▶ **Texte à l'étude**:
Voici une deuxième raison souvent avancée à l’appui de l’idée qu’une conscience non duelle écarte, en plus du sujet, l’objet : les concepts, pour nombre de penseurs, sont sources d’illusions; par suite, comme les objets sont de nature conceptuelle, ils seraient porteurs d’illusion; or, un état de conscience non duel est supposé révéler le réel, pas des illusions.
À ce dernier argument, je réponds que le conceptuel n’est pas nécessairement porteur d’illusion. Nous avons discuté précédemment de concepts qui sont à la base de nos perceptions d’objet. Ces concepts sont intégrés dans nos systèmes visuel, auditif, tactile, etc. Loin de se donner dans des pensées, ces concepts se donnent dans les perceptions elles-mêmes. Par exemple, lorsque je vois le mur blanc, le blanc de ce mur est donné dans la perception elle-même. Je n’ai pas besoin de penser « ce mur est blanc » pour le voir blanc [4]. Je le vois immédiatement blanc, au moment même de le percevoir. Ces concepts incorporés à nos perceptions, je les nommerai désormais « concepts perceptuels ». Ces concepts ne sont pas illusoires. Premièrement, douter de la présence de l’arbre en face de chez moi, ou du blanc de mon mur, me semble totalement invraisemblable, pour ne pas dire absurde. Deuxièmement, ces concepts sont à la base de notre survie dans ce monde. S’ils étaient illusoires, on voit mal comment nous aurions pu survivre depuis si longtemps.

▶ **Données fournies**:
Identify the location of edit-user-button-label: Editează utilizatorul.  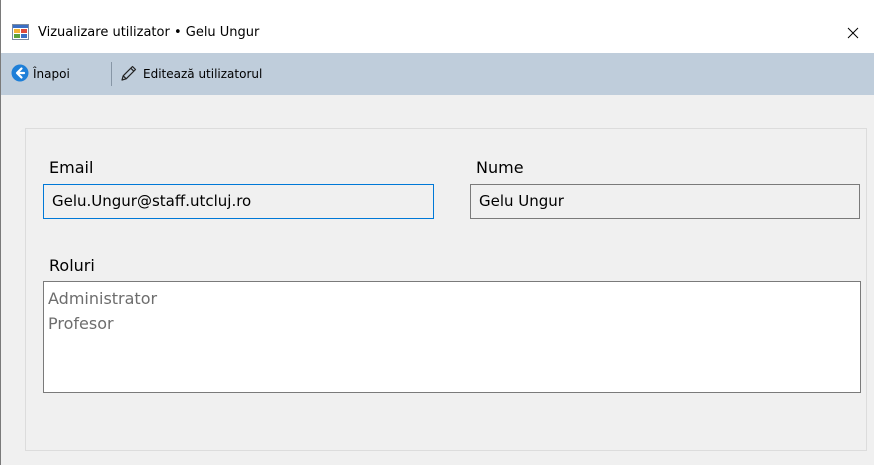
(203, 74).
---
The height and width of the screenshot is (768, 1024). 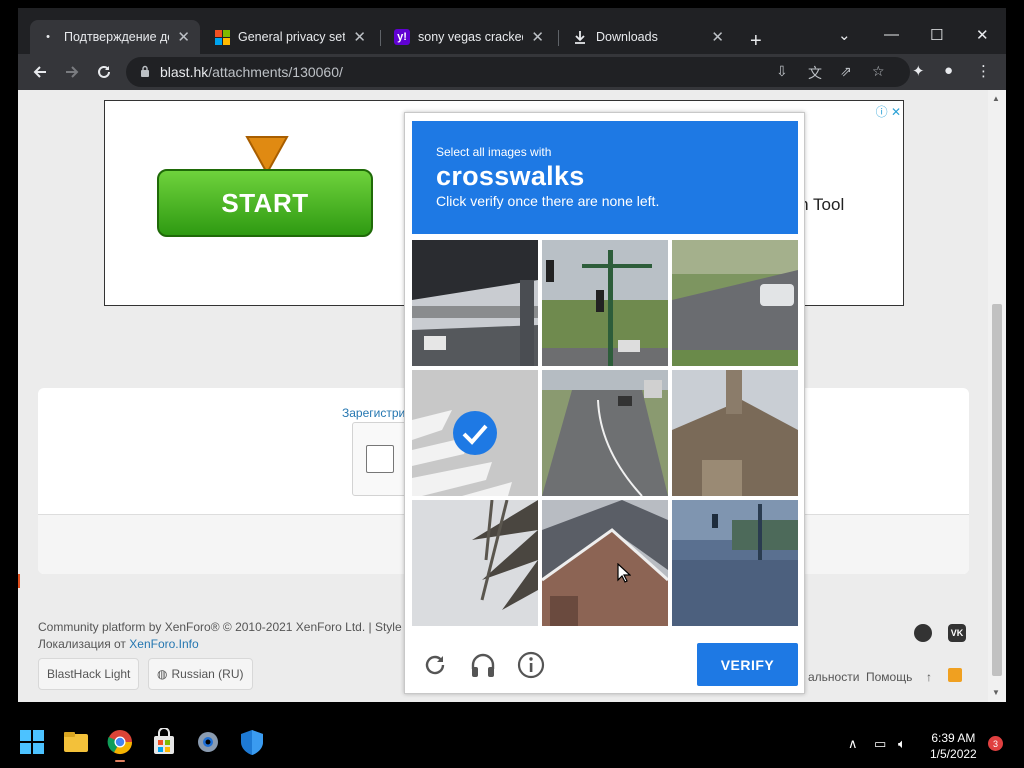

▶ **Questions d'étude**:
**A.** Recopiez à l'identique un passage du texte sur la conscience non duelle : commencez aux mots « Voici une deuxième » et arrêtez-vous après « pas des illusions. ».
**B.** Reprenez le texte sur la conscience non duelle et les concepts perceptuels à partir de sa dernière phrase, et poursuivez-le.

▶ **Corrigé**:
**A.**
Voici une deuxième raison souvent avancée à l’appui de l’idée qu’une conscience non duelle écarte, en plus du sujet, l’objet : les concepts, pour nombre de penseurs, sont sources d’illusions; par suite, comme les objets sont de nature conceptuelle, ils seraient porteurs d’illusion; or, un état de conscience non duel est supposé révéler le réel, pas des illusions.

**B.**
Vous le savez sûrement, nos concepts perceptuels sont loin d’épuiser tous nos concepts. En plus de ces concepts, on trouve les concepts que le moi utilise en pensant. Ces autres concepts sont donc les constituants de nos pensées. Ces concepts, en revanche, sont illusoires. Ils servent les désirs du moi, et les désirs, c’est bien connu, biaisent ou fausses les choses. Ainsi, pour dépasser l’illusion, il ne s’agit pas d’écarter les objets et leurs concepts perceptuels mais seulement d’écarter les concepts qui composent nos pensées. Par conséquent, Il est erroné d’affirmer que la conscience non duelle, afin d’être exempte d’illusions, doit écarter les objets.
Vous pourriez vous objecter à ce que je viens de dire en faisant valoir que notre pensée a de l’influence sur ce que l’on voit et perçoit, de sorte que le caractère illusoire de la pensée se communique à nos perceptions d’objets. Votre objection ne me semble pas très forte : les concepts perceptuels sont imperméables à nos pensées. J’ai beau penser n’importe quoi sur le rouge de mon livre ou sur la forme de mon livre ; j’ai beau vivre n’importe quelle expérience traumatisante ou enivrante impliquant cette couleur ou cette forme, je percevrai toujours le blanc ou la forme de mon livre de la même façon. Bien sûr, mes pensées et mes expériences peuvent m’amener à juger et à interpréter différemment ce que je vois. Par exemple, si ma compagne porte toujours un foulard bleu, je pourrais, en voyant quelque chose de bleu, me dire : « Ah, quelle belle couleur ». Certes, mais ma perception brute du bleu, qui précède cette pensée, ne changera pas, elle. En sciences cognitives, pour désigner cette imperméabilité de la perception face aux pensées, on parle de la modularité des systèmes perceptuels. Ainsi, comme les systèmes perceptuels sont imperméables aux pensées, il n’y a pas à craindre que les objets se fassent transmettre un caractère illusoire par ces pensées. Répétons-le donc : une conscience non duelle n’a pas à éliminer les objets pour se prévenir des illusions.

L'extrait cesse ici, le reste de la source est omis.